Художницы посмотрели на меня неодобрительно.

У следующего стола я заинтересовалась винтажной бижутерией и услышала другую забавную беседу.

– Меня приводят в оторопь эти реборны, – сокрушалась авторша украшений, – такие физиологически правдивые младенцы, все эти морщинистые рожицы и пяточки, покрасневшая кожа, как при диатезе, слипшиеся волосики, будто только что из самого чрева… То ли дело ваш симпатяга, просто лапочка!

– Да, мой малыш хорош, – с удовольствием отвечал высокий парень-художник, поглаживая на своём плече какую-то куклу, – причём он такой гуттаперчевый, принимает любые формы, его можно даже узлом связать, и ничего ему не будет. А все эти младенцы – настоящие страшилища!

Заинтересовавшись, я перевела взгляд от украшений на куклу, о которой шла речь, и прыснула от смеха – в руках художника изгибался какой-то чудик из синего в крапинку латекса, похожий на аватар, с непомерно длинными руками, ногами и шеей.

– Вы напрасно смеётесь! – осадила меня хозяйка бижутерии. – Эти младенцы реборн до сумасшествия доводят не только девочек, но даже взрослых женщин. Какое-то массовое помешательство: их заводят дома, как настоящих детей, покупают им еду, одежду, подгузники, кроватки, коляски… Одна моя знакомая молодая особа реально чокнулась на своём реборне, уволилась с работы, чтобы за ним ухаживать, и объявила всем, что у неё декретный отпуск!

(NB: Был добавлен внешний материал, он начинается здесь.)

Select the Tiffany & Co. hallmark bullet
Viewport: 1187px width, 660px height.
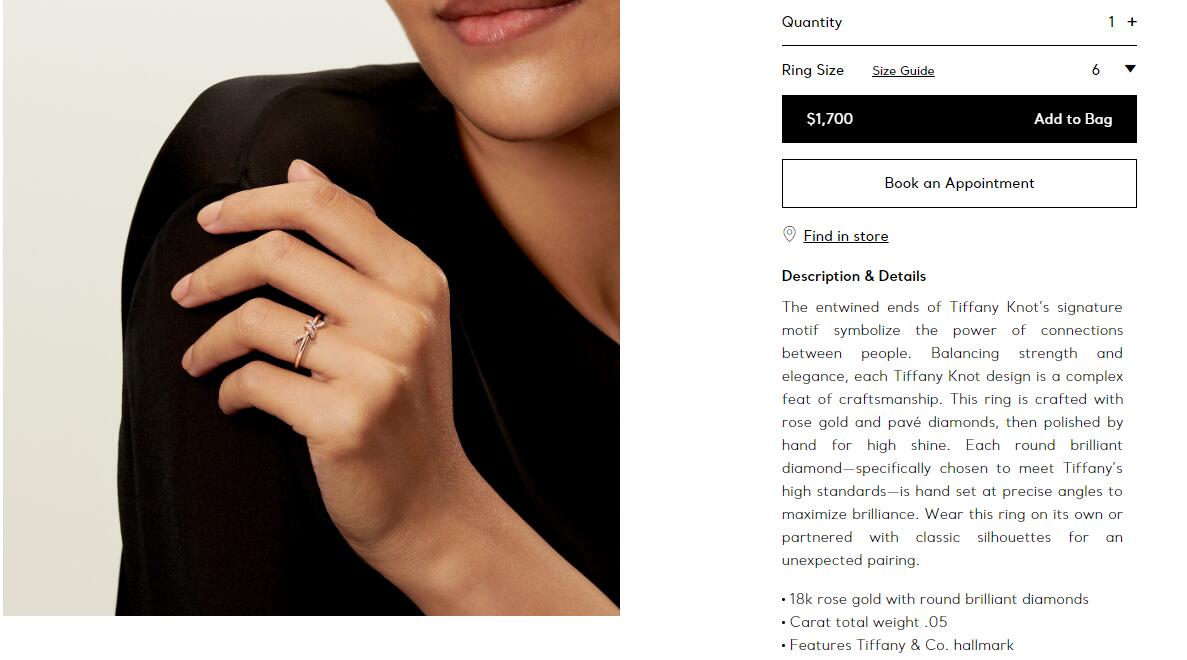coord(898,645)
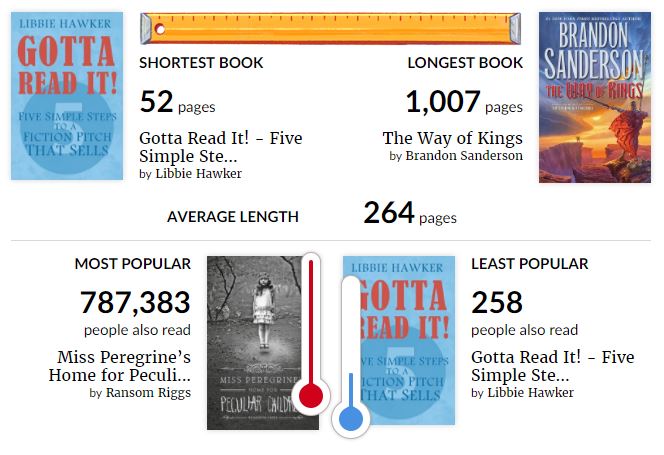Click the orange ruler graphic
The width and height of the screenshot is (664, 455).
pos(330,29)
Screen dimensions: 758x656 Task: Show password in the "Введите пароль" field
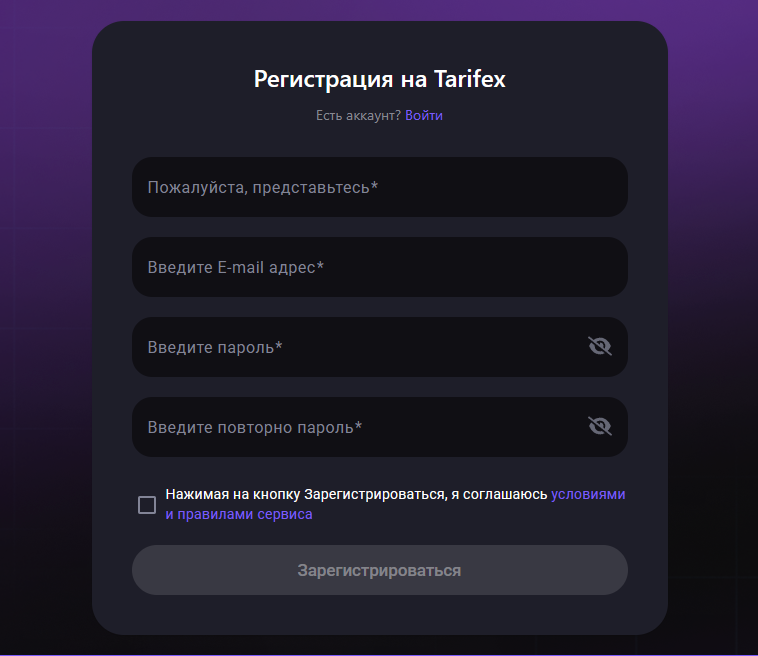(599, 347)
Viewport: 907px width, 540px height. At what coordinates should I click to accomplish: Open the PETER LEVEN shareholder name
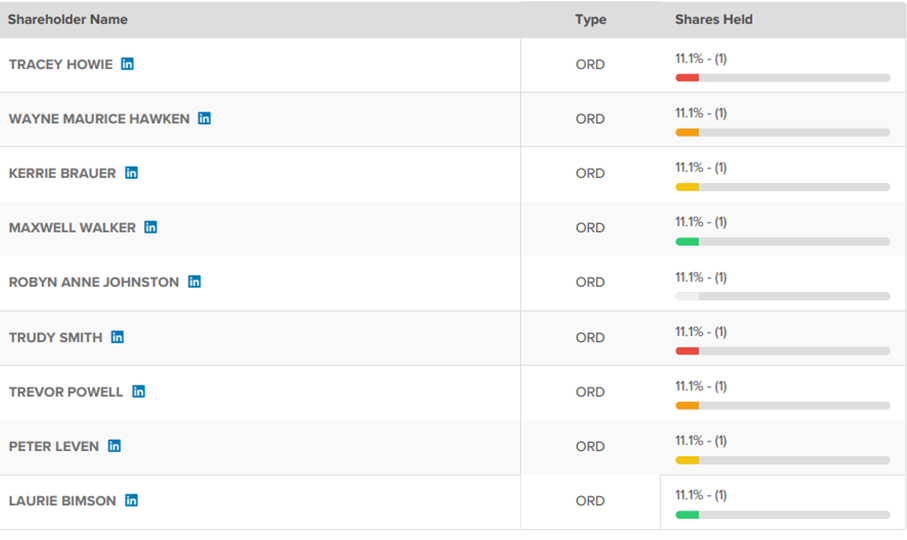(x=54, y=446)
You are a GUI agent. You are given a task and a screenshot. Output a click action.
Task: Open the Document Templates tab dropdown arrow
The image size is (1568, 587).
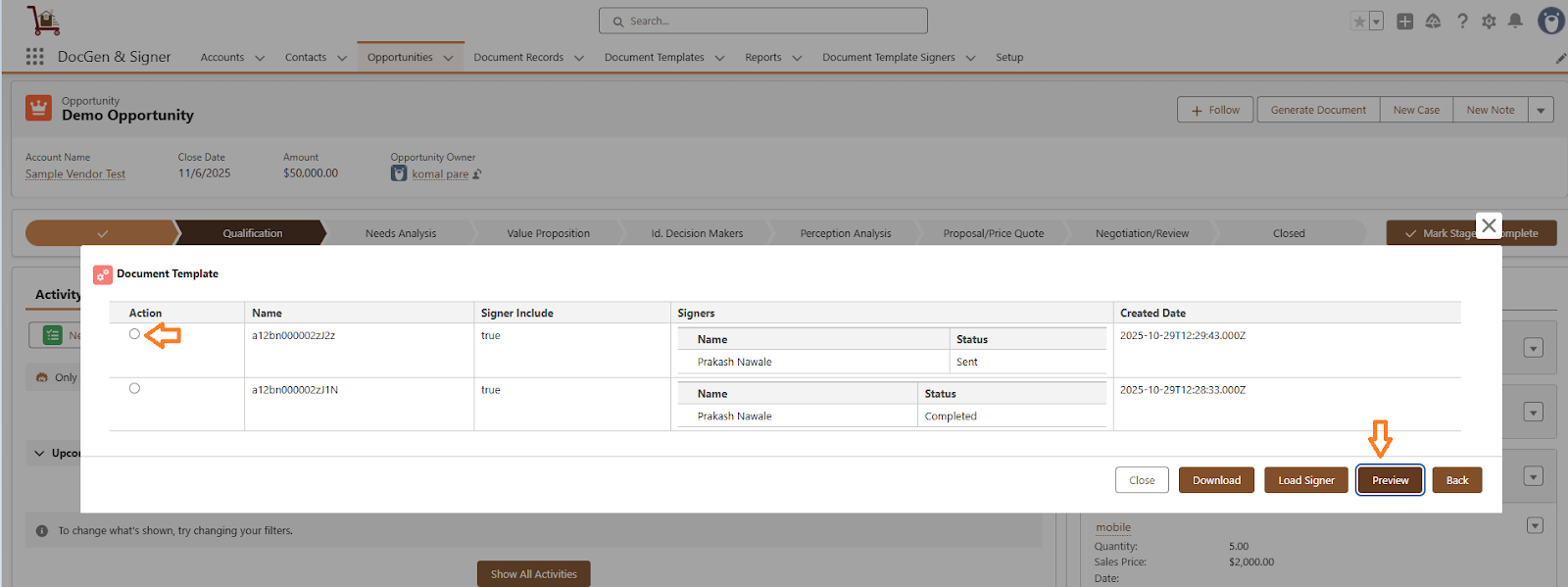(719, 58)
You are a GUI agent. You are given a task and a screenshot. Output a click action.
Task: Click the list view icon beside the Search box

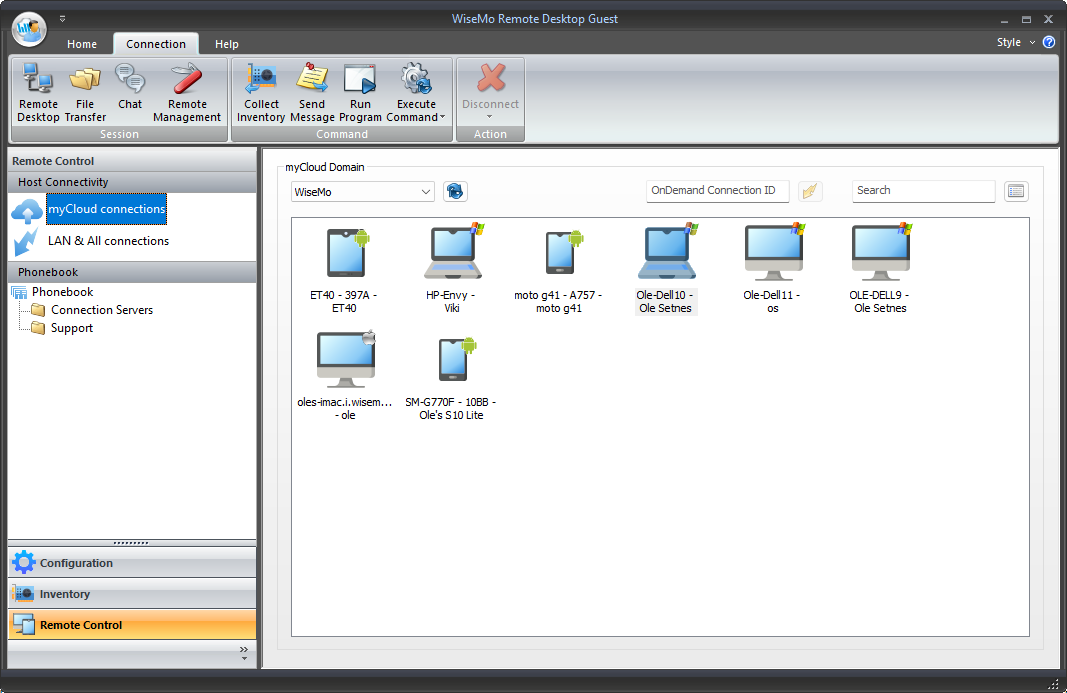(x=1016, y=191)
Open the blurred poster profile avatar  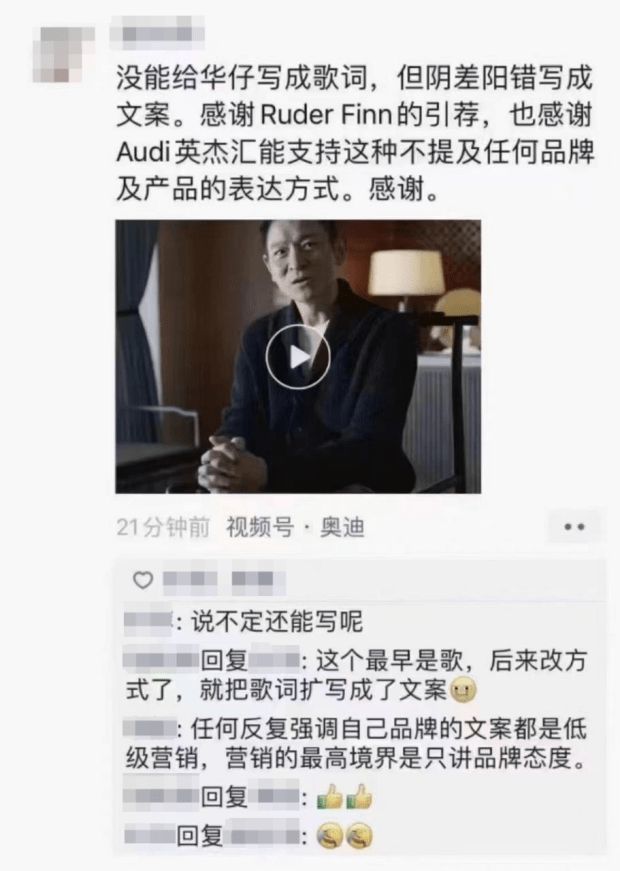pyautogui.click(x=63, y=52)
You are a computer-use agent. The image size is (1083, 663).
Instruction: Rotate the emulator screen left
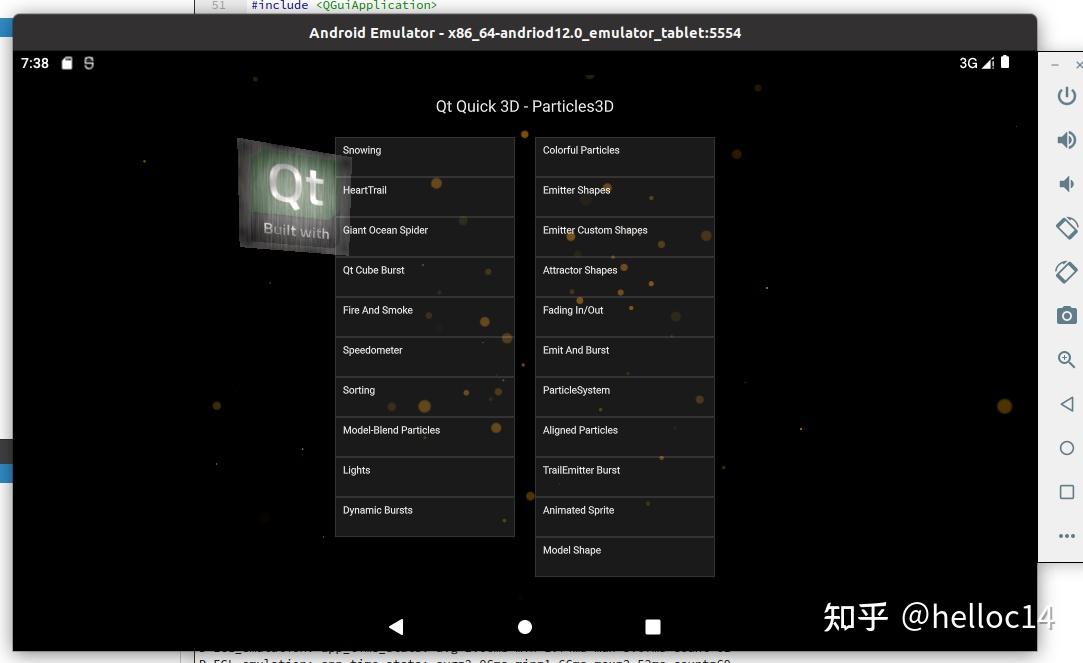[x=1066, y=227]
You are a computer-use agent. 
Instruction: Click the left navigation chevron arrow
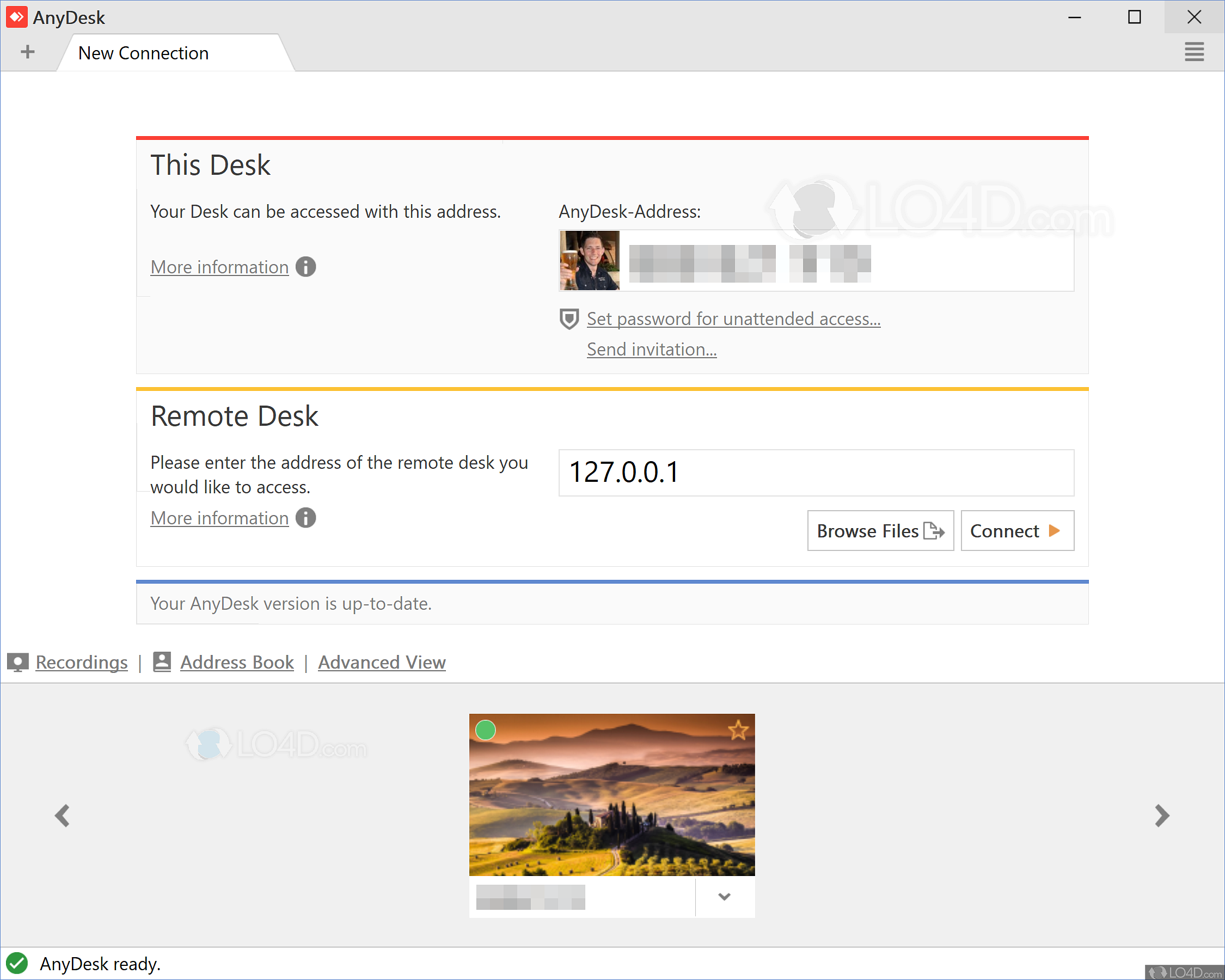62,815
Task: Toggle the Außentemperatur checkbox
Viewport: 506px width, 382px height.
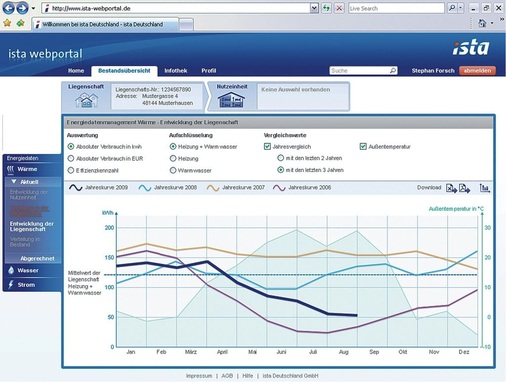Action: (x=363, y=146)
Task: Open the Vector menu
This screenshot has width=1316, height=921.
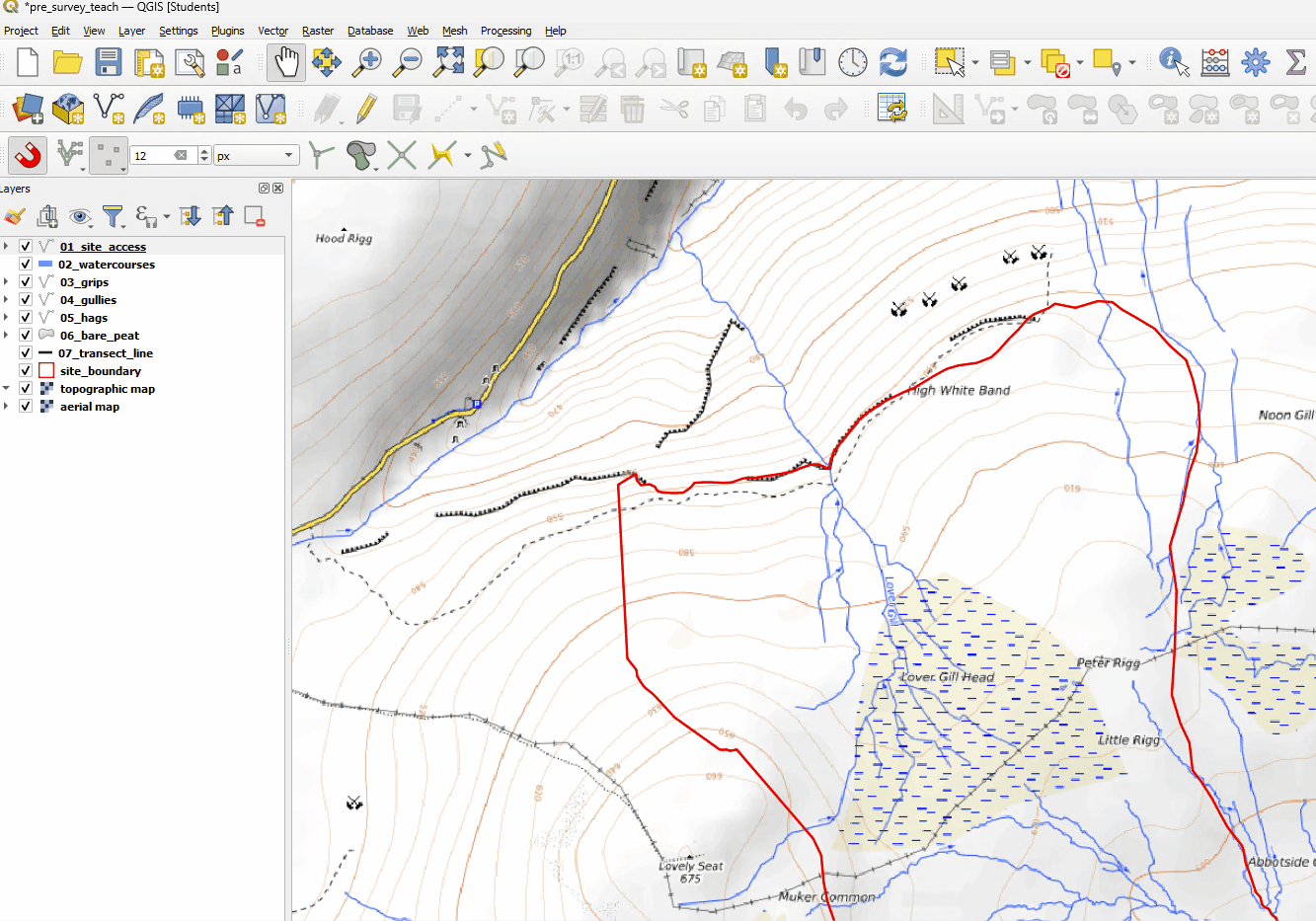Action: click(272, 31)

– Да что там реборны, – ухмыльнулся художник, поигрывая своим синим чудиком, шлёпая его то на руку, то на плечо. – Мужики взрослые с ума сходят, заводят себе крутых кукол из секс-шопа, женятся на них, одевают, красят, обедают с ними и даже выгуливают. В Питере вообще открыли первый легальный кукольный публичный дом! Там даже есть куклы с искусственным интеллектом.

Я вспомнила, как ходила на какую-то выставку робототехники и меня поразила одна приставучая кукла-робот. У неё было две навязчивые идеи – когда она идентифицировала своими глазами-сканерами какого-нибудь человека, то тянула к нему руки, бесстрастно предлагая: «Обнимашки?» или «Потанцуем?»

Предполагалось, что кукла-робот должна отвечать на человеческие вопросы, но мои вопросы о мироустройстве и дате апокалипсиса ставили её в тупик, и она искренне обижалась: «Если вы хотели нанести роботу психологическую травму, то вы отлично справились!.. Обнимашки?»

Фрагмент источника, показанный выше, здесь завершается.